**DATA:**
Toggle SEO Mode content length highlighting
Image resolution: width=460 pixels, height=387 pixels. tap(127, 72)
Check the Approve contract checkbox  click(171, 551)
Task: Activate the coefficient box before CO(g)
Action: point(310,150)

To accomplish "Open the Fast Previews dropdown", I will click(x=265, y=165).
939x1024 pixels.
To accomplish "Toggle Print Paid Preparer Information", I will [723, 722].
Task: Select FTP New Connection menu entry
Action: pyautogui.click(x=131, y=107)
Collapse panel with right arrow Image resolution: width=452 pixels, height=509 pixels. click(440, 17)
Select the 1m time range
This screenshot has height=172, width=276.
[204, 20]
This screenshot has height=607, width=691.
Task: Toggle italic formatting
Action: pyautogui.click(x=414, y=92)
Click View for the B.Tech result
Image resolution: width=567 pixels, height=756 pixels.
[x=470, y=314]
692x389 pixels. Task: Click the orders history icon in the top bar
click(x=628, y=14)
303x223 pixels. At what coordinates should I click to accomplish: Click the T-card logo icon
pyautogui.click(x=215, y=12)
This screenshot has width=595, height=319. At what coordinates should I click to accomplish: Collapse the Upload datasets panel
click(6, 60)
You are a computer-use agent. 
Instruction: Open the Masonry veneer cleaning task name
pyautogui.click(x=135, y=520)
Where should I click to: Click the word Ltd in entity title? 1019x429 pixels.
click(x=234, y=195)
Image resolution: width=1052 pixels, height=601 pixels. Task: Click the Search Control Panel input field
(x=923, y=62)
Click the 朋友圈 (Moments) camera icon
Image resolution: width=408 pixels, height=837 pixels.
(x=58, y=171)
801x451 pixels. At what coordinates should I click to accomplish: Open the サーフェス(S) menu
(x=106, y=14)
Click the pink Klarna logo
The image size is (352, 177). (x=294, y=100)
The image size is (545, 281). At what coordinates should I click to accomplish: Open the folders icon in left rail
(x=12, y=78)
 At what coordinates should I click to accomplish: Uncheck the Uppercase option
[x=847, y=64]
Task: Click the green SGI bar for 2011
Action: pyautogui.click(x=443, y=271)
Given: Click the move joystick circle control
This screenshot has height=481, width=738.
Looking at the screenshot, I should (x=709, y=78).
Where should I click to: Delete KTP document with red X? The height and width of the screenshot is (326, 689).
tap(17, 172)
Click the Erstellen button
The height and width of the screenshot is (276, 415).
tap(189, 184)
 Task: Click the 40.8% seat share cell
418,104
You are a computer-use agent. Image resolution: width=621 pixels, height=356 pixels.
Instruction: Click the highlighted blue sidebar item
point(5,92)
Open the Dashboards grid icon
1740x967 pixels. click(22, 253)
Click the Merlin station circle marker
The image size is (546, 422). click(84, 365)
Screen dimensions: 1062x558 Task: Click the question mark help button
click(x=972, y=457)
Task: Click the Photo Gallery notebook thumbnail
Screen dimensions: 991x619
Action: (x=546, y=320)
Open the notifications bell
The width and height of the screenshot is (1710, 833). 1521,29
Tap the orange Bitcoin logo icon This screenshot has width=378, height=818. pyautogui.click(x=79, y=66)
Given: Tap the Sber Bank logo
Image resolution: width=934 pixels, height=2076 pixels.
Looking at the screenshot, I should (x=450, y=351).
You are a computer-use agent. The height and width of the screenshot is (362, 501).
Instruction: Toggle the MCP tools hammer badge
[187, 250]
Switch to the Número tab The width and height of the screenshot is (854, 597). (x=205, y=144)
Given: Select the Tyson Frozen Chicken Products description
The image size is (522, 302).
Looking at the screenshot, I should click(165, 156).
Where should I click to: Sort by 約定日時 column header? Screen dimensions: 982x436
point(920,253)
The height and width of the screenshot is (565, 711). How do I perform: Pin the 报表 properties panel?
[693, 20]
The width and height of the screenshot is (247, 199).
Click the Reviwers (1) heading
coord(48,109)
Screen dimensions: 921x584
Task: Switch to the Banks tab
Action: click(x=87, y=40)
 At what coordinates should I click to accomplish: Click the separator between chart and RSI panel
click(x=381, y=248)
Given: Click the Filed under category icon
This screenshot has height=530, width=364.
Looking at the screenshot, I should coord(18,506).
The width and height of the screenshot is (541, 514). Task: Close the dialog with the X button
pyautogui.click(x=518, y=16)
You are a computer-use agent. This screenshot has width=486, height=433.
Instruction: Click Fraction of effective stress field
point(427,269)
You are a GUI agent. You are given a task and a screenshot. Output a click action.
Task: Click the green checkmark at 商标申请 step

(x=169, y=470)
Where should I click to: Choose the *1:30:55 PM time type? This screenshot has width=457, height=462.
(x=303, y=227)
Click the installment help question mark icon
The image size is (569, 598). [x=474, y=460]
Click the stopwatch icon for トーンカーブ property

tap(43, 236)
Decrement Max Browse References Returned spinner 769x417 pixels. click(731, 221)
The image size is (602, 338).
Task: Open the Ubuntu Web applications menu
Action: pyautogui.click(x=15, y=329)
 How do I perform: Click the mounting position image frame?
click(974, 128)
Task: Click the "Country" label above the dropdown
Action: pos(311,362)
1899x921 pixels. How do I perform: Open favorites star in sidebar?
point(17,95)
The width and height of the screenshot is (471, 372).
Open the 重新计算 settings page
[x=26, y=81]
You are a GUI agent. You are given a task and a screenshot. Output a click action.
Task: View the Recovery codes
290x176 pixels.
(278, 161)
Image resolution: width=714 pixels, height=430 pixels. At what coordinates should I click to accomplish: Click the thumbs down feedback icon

**EXERCISE DESCRIPTION:**
For this exercise, all the data must be repeated exactly.

**EXERCISE RESPONSE:**
Toggle SEO Mode content length highlighting
Image resolution: width=460 pixels, height=387 pixels. tap(127, 72)
Check the Approve contract checkbox  click(171, 551)
Task: Activate the coefficient box before CO(g)
Action: point(310,150)

To accomplish "Open the Fast Previews dropdown", I will click(x=265, y=165).
939x1024 pixels.
To accomplish "Toggle Print Paid Preparer Information", I will [723, 722].
Task: Select FTP New Connection menu entry
Action: pyautogui.click(x=131, y=107)
Collapse panel with right arrow Image resolution: width=452 pixels, height=509 pixels. click(440, 17)
Select the 1m time range
This screenshot has height=172, width=276.
[204, 20]
This screenshot has height=607, width=691.
Task: Toggle italic formatting
Action: pyautogui.click(x=414, y=92)
Click View for the B.Tech result
Image resolution: width=567 pixels, height=756 pixels.
[x=470, y=314]
692x389 pixels. Task: Click the orders history icon in the top bar
click(x=628, y=14)
303x223 pixels. At what coordinates should I click to accomplish: Click the T-card logo icon
pyautogui.click(x=215, y=12)
This screenshot has width=595, height=319. At what coordinates should I click to accomplish: Collapse the Upload datasets panel
click(6, 60)
You are a computer-use agent. 
Instruction: Open the Masonry veneer cleaning task name
pyautogui.click(x=135, y=520)
Where should I click to: Click the word Ltd in entity title? 1019x429 pixels.
click(x=234, y=195)
Image resolution: width=1052 pixels, height=601 pixels. Task: Click the Search Control Panel input field
(x=923, y=62)
Click the 朋友圈 (Moments) camera icon
Image resolution: width=408 pixels, height=837 pixels.
(x=58, y=171)
801x451 pixels. At what coordinates should I click to accomplish: Open the サーフェス(S) menu
(x=106, y=14)
Click the pink Klarna logo
The image size is (352, 177). (x=294, y=100)
The image size is (545, 281). At what coordinates should I click to accomplish: Open the folders icon in left rail
(x=12, y=78)
 At what coordinates should I click to accomplish: Uncheck the Uppercase option
[x=847, y=64]
Task: Click the green SGI bar for 2011
Action: pyautogui.click(x=443, y=271)
Given: Click the move joystick circle control
This screenshot has height=481, width=738.
Looking at the screenshot, I should (x=709, y=78).
Where should I click to: Delete KTP document with red X? The height and width of the screenshot is (326, 689).
tap(17, 172)
Click the Erstellen button
The height and width of the screenshot is (276, 415).
tap(189, 184)
 Task: Click the 40.8% seat share cell
418,104
You are a computer-use agent. Image resolution: width=621 pixels, height=356 pixels.
Instruction: Click the highlighted blue sidebar item
point(5,92)
Open the Dashboards grid icon
1740x967 pixels. click(22, 253)
Click the Merlin station circle marker
The image size is (546, 422). click(84, 365)
Screen dimensions: 1062x558 Task: Click the question mark help button
click(x=972, y=457)
Task: Click the Photo Gallery notebook thumbnail
Screen dimensions: 991x619
Action: (x=546, y=320)
Open the notifications bell
The width and height of the screenshot is (1710, 833). 1521,29
Tap the orange Bitcoin logo icon This screenshot has width=378, height=818. pyautogui.click(x=79, y=66)
Given: Tap the Sber Bank logo
Image resolution: width=934 pixels, height=2076 pixels.
Looking at the screenshot, I should (x=450, y=351).
You are a computer-use agent. The height and width of the screenshot is (362, 501).
Instruction: Toggle the MCP tools hammer badge
[187, 250]
Switch to the Número tab The width and height of the screenshot is (854, 597). (x=205, y=144)
Given: Select the Tyson Frozen Chicken Products description
The image size is (522, 302).
Looking at the screenshot, I should click(165, 156).
Where should I click to: Sort by 約定日時 column header? Screen dimensions: 982x436
point(920,253)
The height and width of the screenshot is (565, 711). How do I perform: Pin the 报表 properties panel?
[693, 20]
The width and height of the screenshot is (247, 199).
Click the Reviwers (1) heading
coord(48,109)
Screen dimensions: 921x584
Task: Switch to the Banks tab
Action: click(x=87, y=40)
 At what coordinates should I click to accomplish: Click the separator between chart and RSI panel
click(x=381, y=248)
Given: Click the Filed under category icon
This screenshot has height=530, width=364.
Looking at the screenshot, I should coord(18,506).
The width and height of the screenshot is (541, 514). Task: Close the dialog with the X button
pyautogui.click(x=518, y=16)
You are a computer-use agent. This screenshot has width=486, height=433.
Instruction: Click Fraction of effective stress field
point(427,269)
You are a GUI agent. You are given a task and a screenshot. Output a click action.
Task: Click the green checkmark at 商标申请 step

(x=169, y=470)
Where should I click to: Choose the *1:30:55 PM time type? This screenshot has width=457, height=462.
(x=303, y=227)
Click the installment help question mark icon
The image size is (569, 598). [x=474, y=460]
Click the stopwatch icon for トーンカーブ property

tap(43, 236)
Decrement Max Browse References Returned spinner 769x417 pixels. click(731, 221)
The image size is (602, 338).
Task: Open the Ubuntu Web applications menu
Action: pyautogui.click(x=15, y=329)
 How do I perform: Click the mounting position image frame?
click(974, 128)
Task: Click the "Country" label above the dropdown
Action: pos(311,362)
1899x921 pixels. How do I perform: Open favorites star in sidebar?
point(17,95)
The width and height of the screenshot is (471, 372).
Open the 重新计算 settings page
[x=26, y=81]
You are a GUI agent. You are given a task and a screenshot. Output a click action.
Task: View the Recovery codes
290x176 pixels.
(278, 161)
Image resolution: width=714 pixels, height=430 pixels. At what coordinates should I click to accomplish: Click the thumbs down feedback icon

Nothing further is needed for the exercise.